TCU identifica baixo uso do FGTS em projetos de saneamento e infraestrutura, e vai cobrar o Ministério das Cidades e o Conselho Curador do FGTS

Auditoria do TCU sobre R$ 743,7 bilhões do FGTS aponta execução parcial em programas de saneamento, infraestrutura urbana e apoio, e exige explicações do Ministério das Cidades

A auditoria do Tribunal de Contas da União identificou um baixo uso do FGTS em investimentos destinados a saneamento básico, infraestrutura urbana e programas de apoio entre 2020 e 2024.

O levantamento abrangeu um volume de R$ 743,7 bilhões, valor correspondente ao total de ativos do FGTS ao final de 2024, excluídos investimentos em controladas e coligadas.

Com base nesses números, o TCU vai encaminhar recomendações ao Conselho Curador do FGTS e ao Ministério das Cidades, conforme informação divulgada pelo g1.

Execução no saneamento, desigualdade regional e citações do relator

No programa Saneamento para Todos, estavam previstos R$ 24 bilhões no orçamento do FGTS para o período, mas apenas 46,5% desse valor foi efetivamente utilizado, e a maior parte dos recursos foi destinada à região Sudeste.

O relator do processo, ministro Jorge Oliveira, afirmou que houve um “descompasso“, e destacou impacto regional, porque “No orçamento para o período de 2020 a 2024, foram previstos cerca de 33% dos recursos para essas regiões, sendo que esse percentual cai para 20% quando se verificam os valores efetivamente realizados”.

O ministro também observou que “Destaco que, no exercício de 2024, nem sequer houve execução orçamentária do programa para as regiões Centro-Oeste, Norte e Nordeste, conforme demonstrou a unidade instrutora, o que compromete os esforços para a redução das desigualdades regionais e para a melhoria da qualidade de vida da população”.

Em 2024, do orçamento inicialmente previsto de R$ 6 bilhões, pouco mais da metade, R$ 3,45 bilhões, foi de fato investida, um dado que, segundo o ministro, evidencia um “claro comprometimento da execução da política pública almejada“.

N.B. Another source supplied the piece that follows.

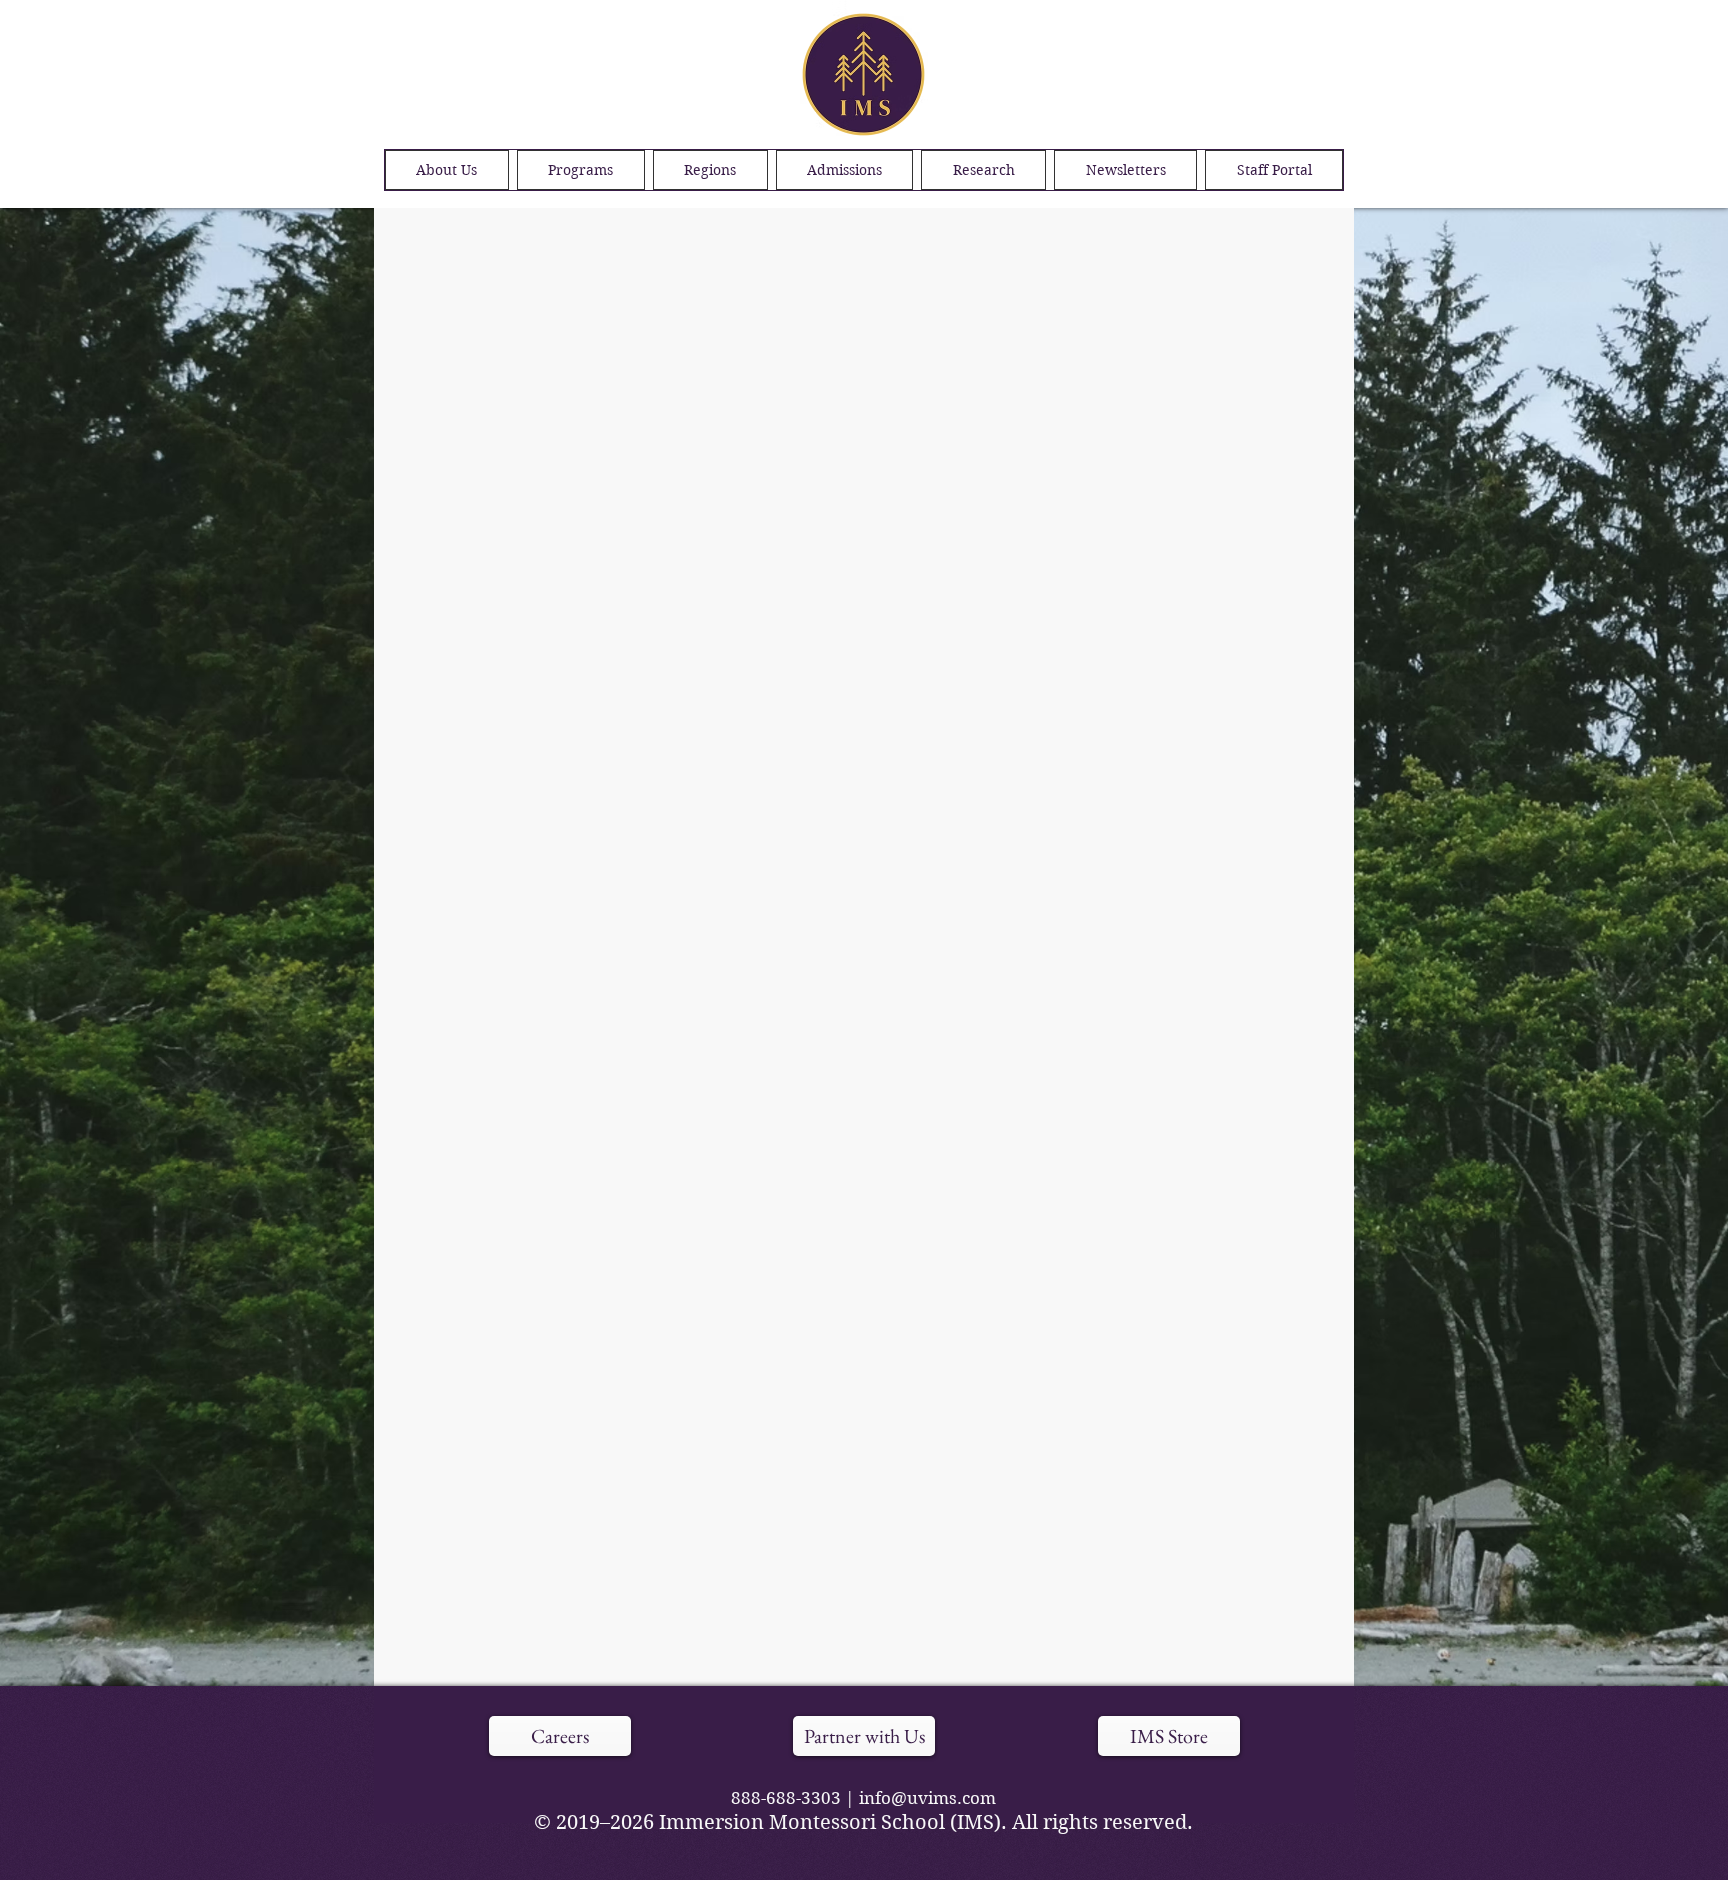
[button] (710, 170)
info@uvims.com (927, 1798)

Infraestrutura e programas de apoio, uso muito aquém do previsto

Na área de infraestrutura, a situação foi considerada ainda mais preocupante, especialmente em programas de infraestrutura urbana e transportes.

Dos R$ 28 bilhões destinados ao setor no período analisado, apenas R$ 3,4 bilhões foram efetivamente utilizados.

Quanto aos programas de apoio financiados pelo FGTS, como Pró-Moradia, FIMAC e Carta de Crédito Associativa, o problema central foi a ausência de orçamento ou execução orçamentária muito abaixo do planejado entre 2020 e 2024.

Ao todo, estavam previstos R$ 7,2 bilhões em empréstimos para esses programas, mas os créditos efetivamente concedidos somaram apenas R$ 780,6 milhões, o equivalente a cerca de 10,84% do valor planejado, e em 2022 os programas chegaram a não registrar nenhuma operação.

Falhas na elaboração orçamentária e recomendações do TCU

Auditores do TCU identificaram ainda que as propostas orçamentárias do Ministério das Cidades não consideram a avaliação de indicadores de impacto socioeconômico gerados pelos financiamentos com recursos do FGTS.

O tribunal alertou que isso significa que “as propostas orçamentárias apresentadas pelo MCid ao CCFGTS não contemplam uma análise socioeconômica das desigualdades entre as regiões e os ganhos sociais e o desempenho dos programas aprovados, gerando risco de aprovação de operações com baixos impactos, em detrimento de outras que poderiam gerar maiores retornos à sociedade, podendo ocasionar a subutilização dos recursos disponíveis”, palavras do ministro Jorge Oliveira.

Como consequência, o TCU vai recomendar que o Ministério das Cidades identifique as causas da baixa execução orçamentária e apresente soluções para reverter o quadro, e que o Conselho Curador do FGTS aperfeiçoe a resolução sobre o tema, incluindo indicadores que permitam avaliar o impacto socioeconômico dos investimentos e que esses resultados sejam considerados na elaboração do orçamento.

O que muda e próximos passos

As recomendações podem levar a mudanças nas regras de aprovação e monitoramento dos projetos financiados com recursos do FGTS, e a inclusão de métricas socioeconômicas na avaliação prévia e no acompanhamento das operações.

O Ministério das Cidades e o Conselho Curador do FGTS devem receber os apontamentos do TCU e terão prazo para responder com planos de ação, o que poderá influenciar como o fundo será aplicado nas políticas de saneamento e infraestrutura nos próximos anos.